卵巣ガンと保険適用についての文章を、最後の文の後から続けて書いてください。

──────── 提供文章 ────────

2009年3月22日日曜日

卵巣ガンと保険適用

一昨日は産婦人科の学生向けの特別講義で、地元の卵巣ガン患者団体のおばさんたちが3人、話をしにきた。いろいろな病院・医学部・一般人向けのセミナーを通して、卵巣ガンの初期症状(腹部の鼓張、膨満、尿意切迫・頻尿、食欲減退・満腹感、腹部・骨盤部の痛み)について教育して回っているのだそうだ。そして、それぞれ自分の診断にいたった経過を話してくださった。



あるおばさんは、理想的な診断だったという。症状を呈して医者にいったら、すぐに放射線科で検査を受けて、治療も2週間以内に開始できたという(このおばさんは連邦政府職員というから、まともな健康保険なのではあるが)。



もう一人のおばさんは、2年以上にもわたって家庭医に無視され続けて、ついにしびれを切らせて専門家にいったら、全身に転移したステージ4だったという。卵巣ガンなどと相関のあるCA-125という糖蛋白マーカーがあるのだが、診断時にはそれが正常値の50倍以上であったという。「私、インターネットで症状を調べていたんです。それで何度、家庭医にCA-125を測定してください、ってお願いしたことでしょう。でも、必要ない、きっとただの逆流症状ですよ、と無視され続けたんですわ。あなたたちは、患者のいうことにもうちょっと耳を傾けるようにしてくださいね。」

──────── データ部分 ────────

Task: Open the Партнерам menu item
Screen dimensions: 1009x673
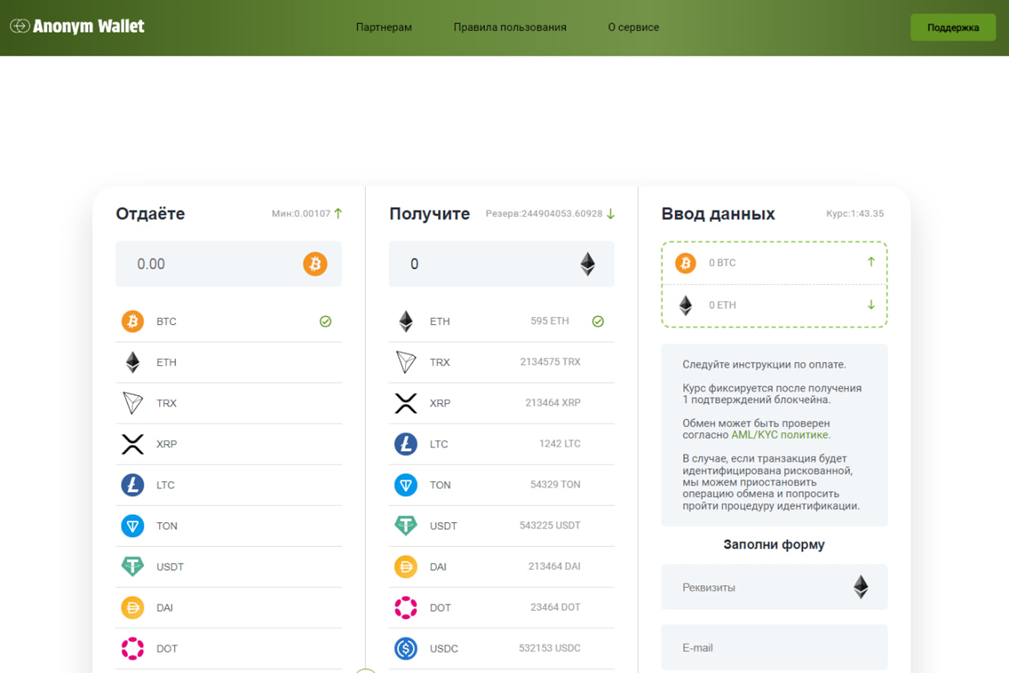Action: pyautogui.click(x=384, y=27)

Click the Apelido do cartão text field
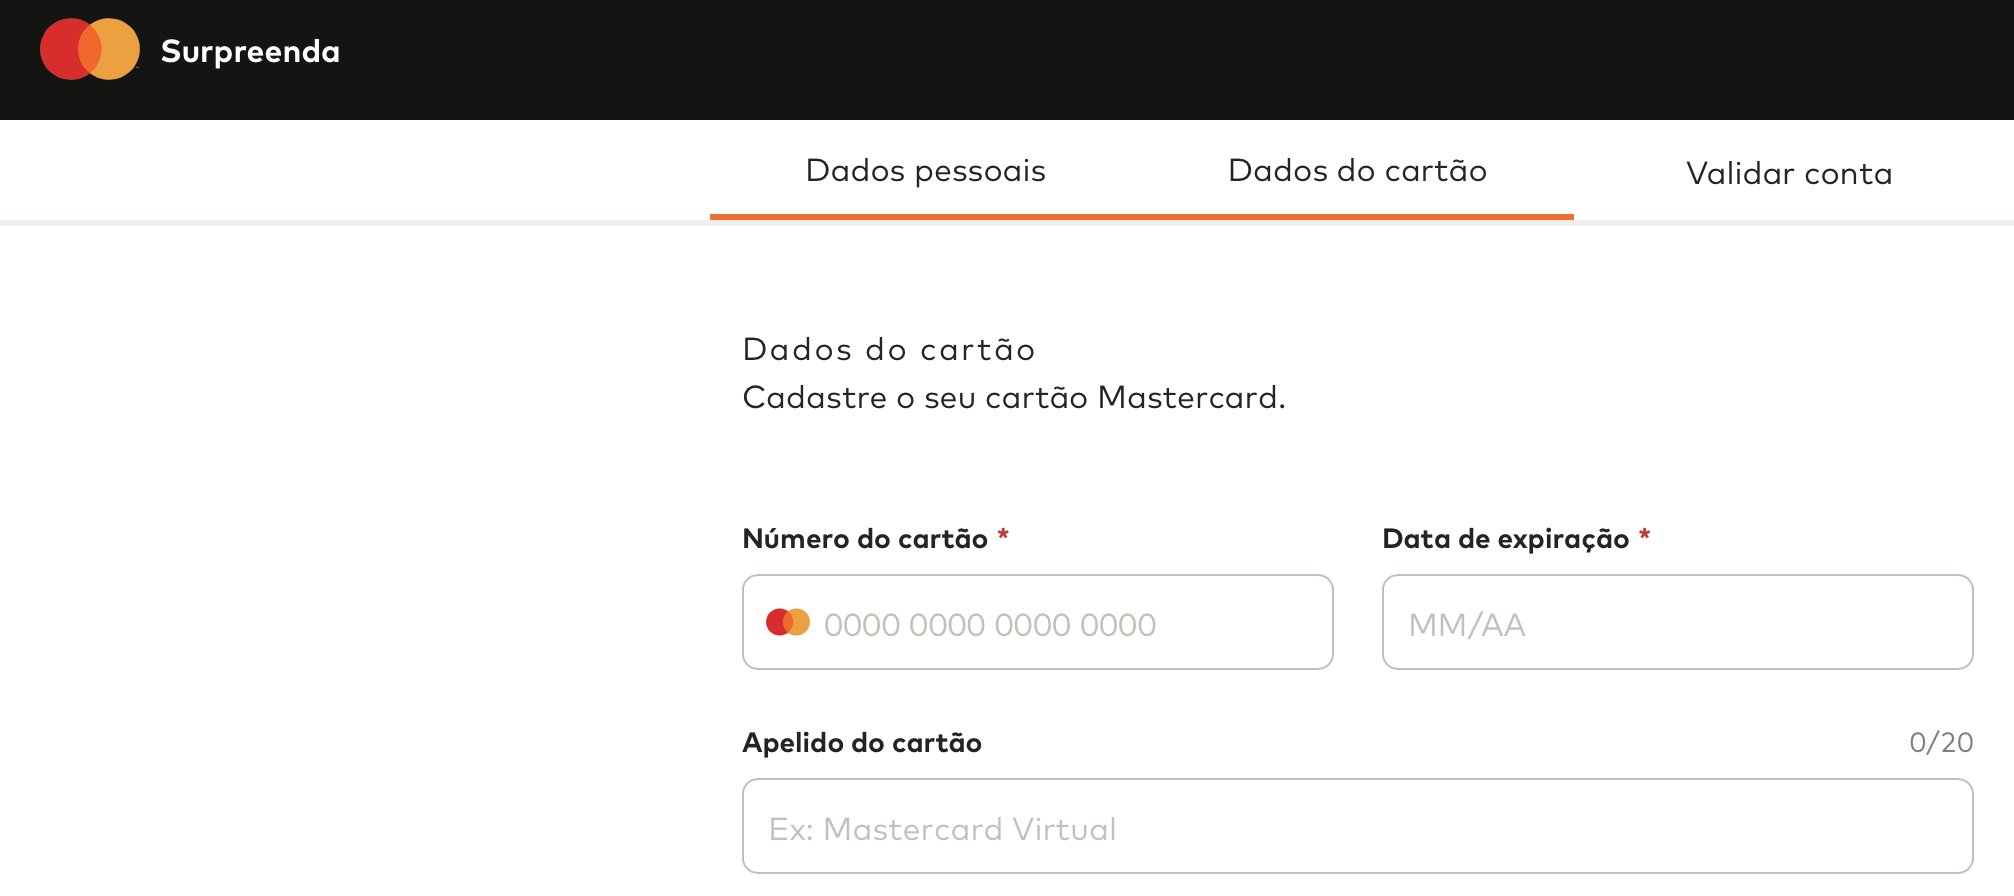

────────

本課題の出力:
このおばさんがわかっていないのは、「CA-125は卵巣ガンのスクリーニングには有効でない」という「エビデンス」が存在していて、それを根拠にたいていの保険屋は、スクリーニング目的ではこの検査に全く支払いがない、ということなのだ。つまり、家庭医の医院でもしもこの患者にCA-125検査を行っていたら、家庭医には一銭も検査費が戻ってこない、つまり、医院にとっては完全なる赤字検査である、ということである。症状がどうであれ、保険屋には関係ない。たとえ検査結果がHH(very high,とても陽性)で、その後卵巣ガンであることが判明したとしても、保険屋には関係ない、100%医院持ちということになる。



つまり、「エビデンス」というのは聞こえはいいし、重要な概念ではあるが、同時に、保険屋のコストカットの手段という側面がぬぐえないのである。一線で「エビデンス」を蓄積している臨床家たちはもちろん、患者のためを思ってやっている。だが同時に、<evidence-based medicineという概念が唱えられ出したのは、アメリカにおいて健康保険が完全資本主義式に転換しつつあった時期と重なっている>という事実も、否めないのだ。

現場で「エビデンス」は、個々人のプロフェショナルとしての判断を奪う手段として、用いられかねないのだ。料理人と、マクドナルドのバイトとの間の距離は、かくして、狭まる。